BEGIN Data to examine
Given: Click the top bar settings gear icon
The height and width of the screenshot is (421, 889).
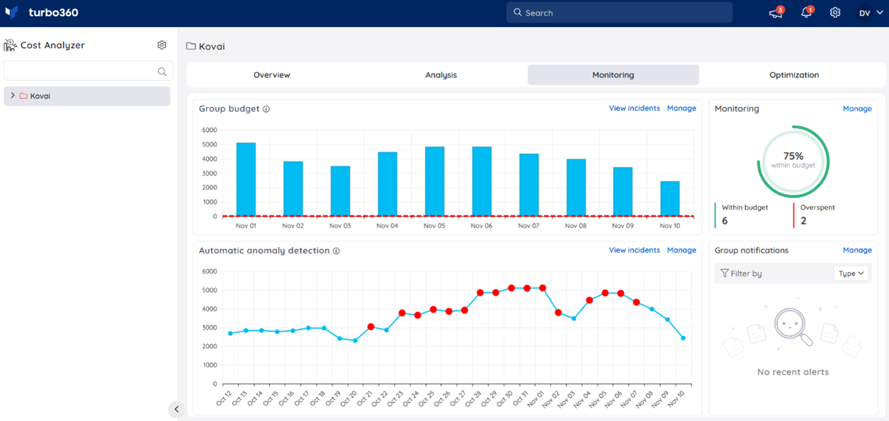Looking at the screenshot, I should click(x=835, y=12).
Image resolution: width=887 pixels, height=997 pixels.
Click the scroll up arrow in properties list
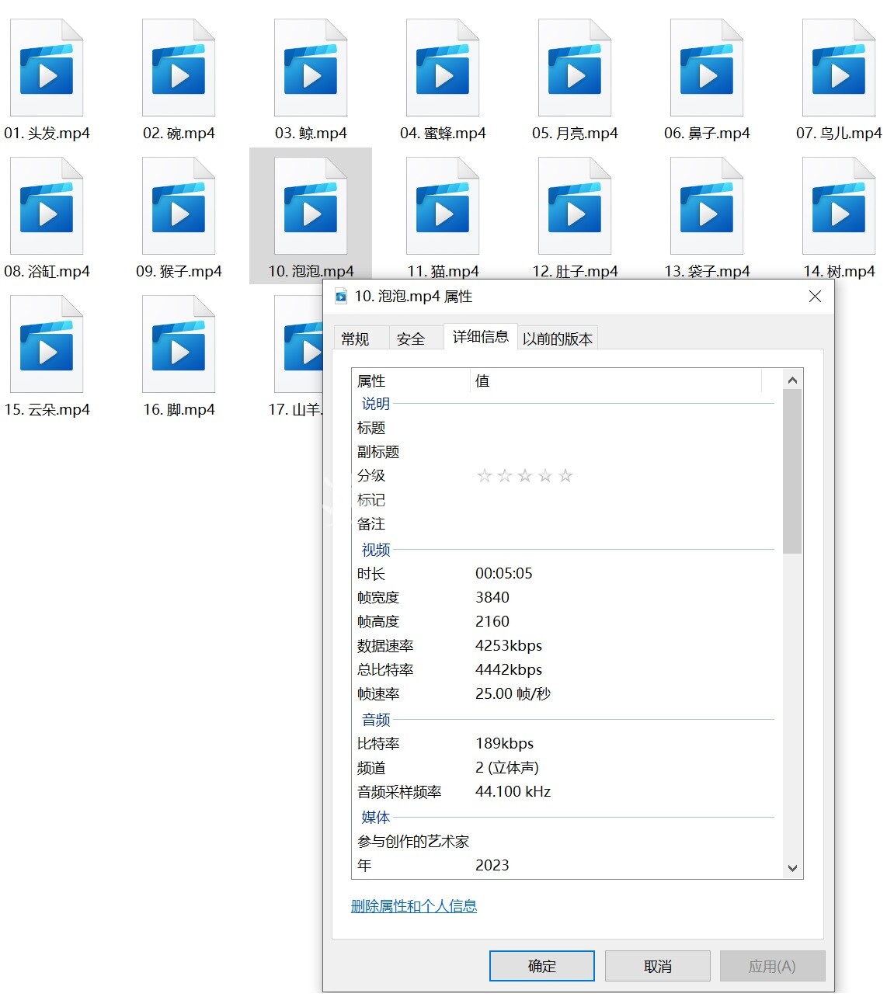point(792,380)
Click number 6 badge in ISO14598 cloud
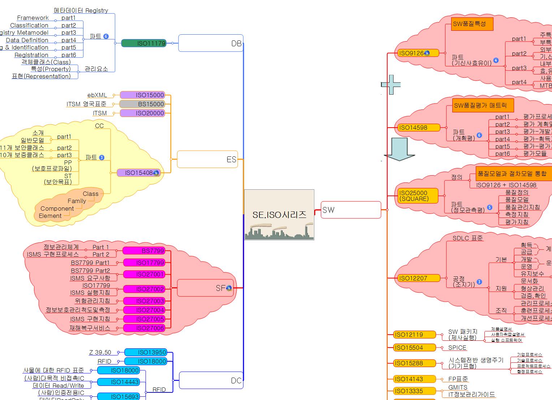The image size is (552, 400). [x=479, y=135]
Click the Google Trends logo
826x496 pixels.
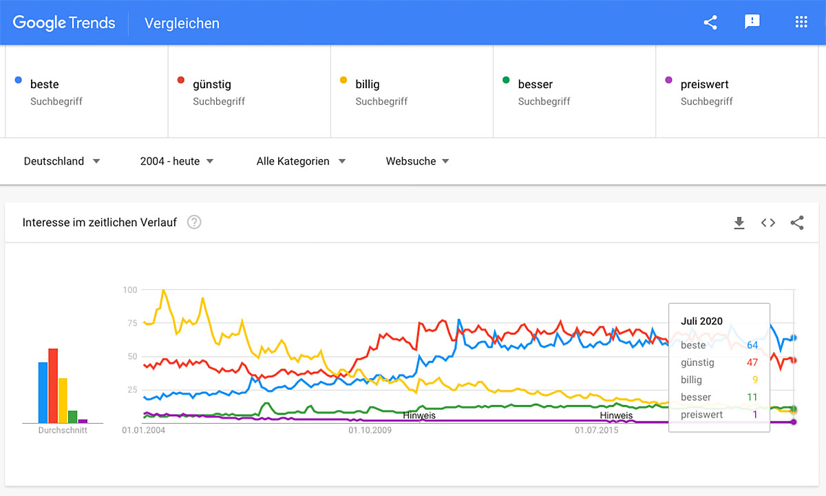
END Data to examine
Requirement
Copy the data word for word and omit every picture.

Output of the task
Given: Click the top bar settings gear icon
The height and width of the screenshot is (421, 889).
Looking at the screenshot, I should click(x=835, y=12).
Image resolution: width=887 pixels, height=997 pixels.
Click the scroll up arrow in properties list
point(792,380)
Click number 6 badge in ISO14598 cloud
The image size is (552, 400). [x=479, y=135]
Click the Google Trends logo
826x496 pixels.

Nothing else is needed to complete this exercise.